For instance, the plan would “expand the types of projects that IFDs can fund to include military base reuse, urban infill, transit priority projects, affordable housing, and associated necessary consumer services.”
“The goal is to maintain the IFD focus on projects which have tangible quality‑of‑life benefits for the residents of the IFD project area,” the governor proposed.
Moreover, it will “allow cities or counties that meet specified benchmarks to create these new IFDs, and to issue related debt, subject to receiving 55‑percent voter approval.”
It will also “allow new IFD project areas to overlap with the project areas of the former RDAs, while strictly limiting the available funding in those areas to dollars available after payment on all of the former RDAs’ approved obligations.”
Finally, it will “maintain the current IFD prohibition on the diversion of property tax revenues from K‑14 schools, which will ensure any usage will have no state General Fund impact, and require entities that seek to establish an IFD to gain the approval of the county, cities, and special districts that would contribute their revenue, including residual revenue, to the IFD.”

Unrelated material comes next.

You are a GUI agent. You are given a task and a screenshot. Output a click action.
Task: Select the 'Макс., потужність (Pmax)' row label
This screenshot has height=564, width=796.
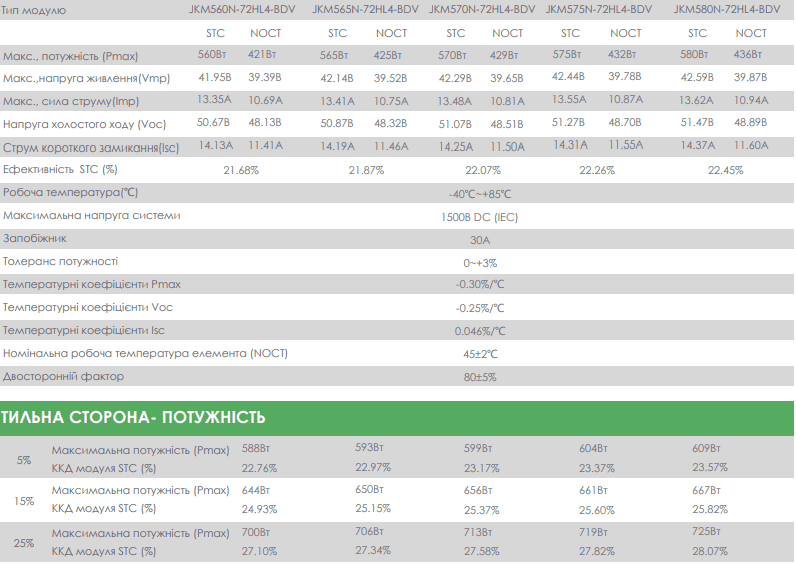70,56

The governor proposes, “The expansion of the use of IFDs should not come at the expense of the continuing RDA dissolution process.”
The governor argues, “Providing these enhancements to existing IFD statutes will provide cities and counties with enhanced options, while also ensuring the impacted local agencies have a voice in whether they will contribute their revenue to those projects and, if so, how their revenues will be used. This proposal will also help ensure the new tools are available for key local priorities such as urban infill, transit‑oriented development, and the provision of affordable housing.”
The proposal does widen the amount of projects IFDs can fund and lowers the threshold, but it is far from a replacement of RDA. At best, cities may see the lowering of thresholds as a first step toward new development options.